Źródło: 123rf.com
Gdy na początku XX wieku fizyka
zbliżyła się w twierdzeniach do religii stało się jasne, że jesteśmy
bliżej niż kiedykolwiek aby zrozumieć istotę rzeczywistości. Zawiłości
świata fizyki kwantowej już na początku lat dziewięćdziesiątych
ubiegłego wieku zaprowadziły niektórych naukowców do konkluzji, że
Wszechświat wraz z nami to rodzaj hologramu. Teraz być może pojawiły się
na to poważne dowody.
Specjaliści z University of Southampton,
współpracując z kolegami z Kanady i Włoch, twierdzą, że jest konkretny
dowód, którym są pewne nieregularności kosmicznego mikrofalowego
promieniowania tła, znanego też jako promieniowania reliktowego lub CMB
(ang. cosmic microwave background).
Teoria Holograficznego Wszechświata
zakłada, że wszystko jest właściwie dwuwymiarowe, a trójwymiarowe
odczucie przestrzeni. Wszystko, od atomów z których się składamy po
planety i gwiazdy jest w istocie hologramem generowanym z płaskiej
przestrzeni 2D dzieki drganiu strun. Przestrzeń 3D, czas i przede
wszystkim grawitacja, są iluzją będącą konsekwencją tego procesu.

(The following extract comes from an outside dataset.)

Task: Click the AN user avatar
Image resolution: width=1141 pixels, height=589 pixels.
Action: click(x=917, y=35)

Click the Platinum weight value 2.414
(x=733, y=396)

Można to porównać do oglądania filmów
3D. Dopóki nie użyje się specjalnych okularów obraz na ekranie jest
płaski, ale wystarczy je założyć, aby zobaczyć głębię i odczuwać
przestrzeń. Widzom wydaje się wtedy, że oglądane przez nich rzeczy i
ludzie mają wymiary i głębokość podczas gdy jest to jedynie projekcja
2D.
Zespół fizyków teoretycznych z
Southampton w poszukiwaniu potwierdzenia teorii holograficznej natury
wszechświata, przeanalizował ogromne ilości danych w poszukiwaniu
nieregularności promieniowania reliktowego. Osiągane rezultaty
skłaniają ich do twierdzenia, że można w ten sposób odnaleźć powiązania
między teorią grawitacji Einsteina i fizyką kwantową. Innymi słowy
sugerują, że to co odkryli potwierdza, że żyjemy w hologramie i uznanie
tego faktu spowodowałoby unifikację fizyki, swoistą teorię wszystkiego.

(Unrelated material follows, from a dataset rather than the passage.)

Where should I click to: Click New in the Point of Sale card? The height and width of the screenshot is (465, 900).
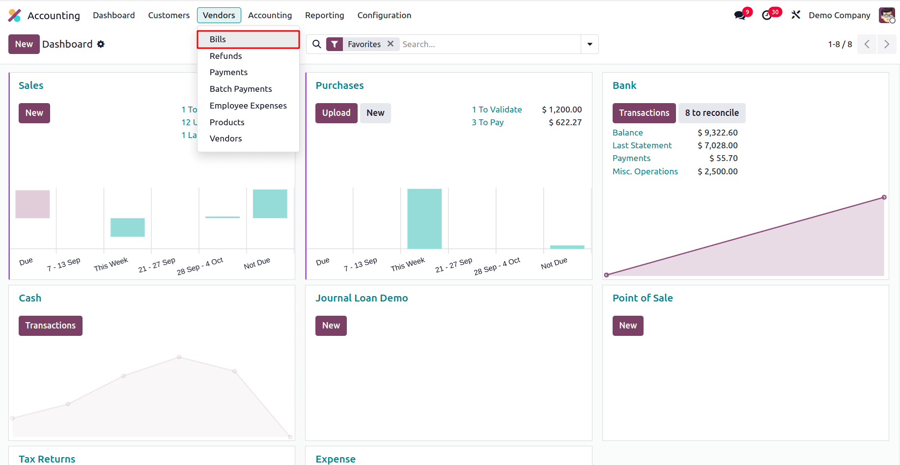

Gdyby uznano ten zaproponowany model
fizyczny byłby to koniec teorii Wielkiego Wybuchu czy pojęć takich jak
inflacja wszechświata. Z drugiej strony tlumaczyło by to również
występowanie na przykład paradoksu obserwatora w fizyce kwantowej, gdy
sam fakt obserwacji zjawiska powoduje wpłynięcie na mierzony układ.
Jeśli wszystko jest hologramem, to tak właśnie być powinno.
Eksperci sugerują, że to dopiero
początek tych badań i w ciągu następnych 5 lat powinno się udać
wielokrotnie zweryfikować założenia teorii holograficznego wszechświata
poprzez inne prace badawcze prowadzone w tym zakresie. Fizycy nie są
jeszcze zdolni do konsensusu, ale niewątpliwie holograficza teoria jest
jednym z kierunków, w którym może podążać nowoczesna fizyka.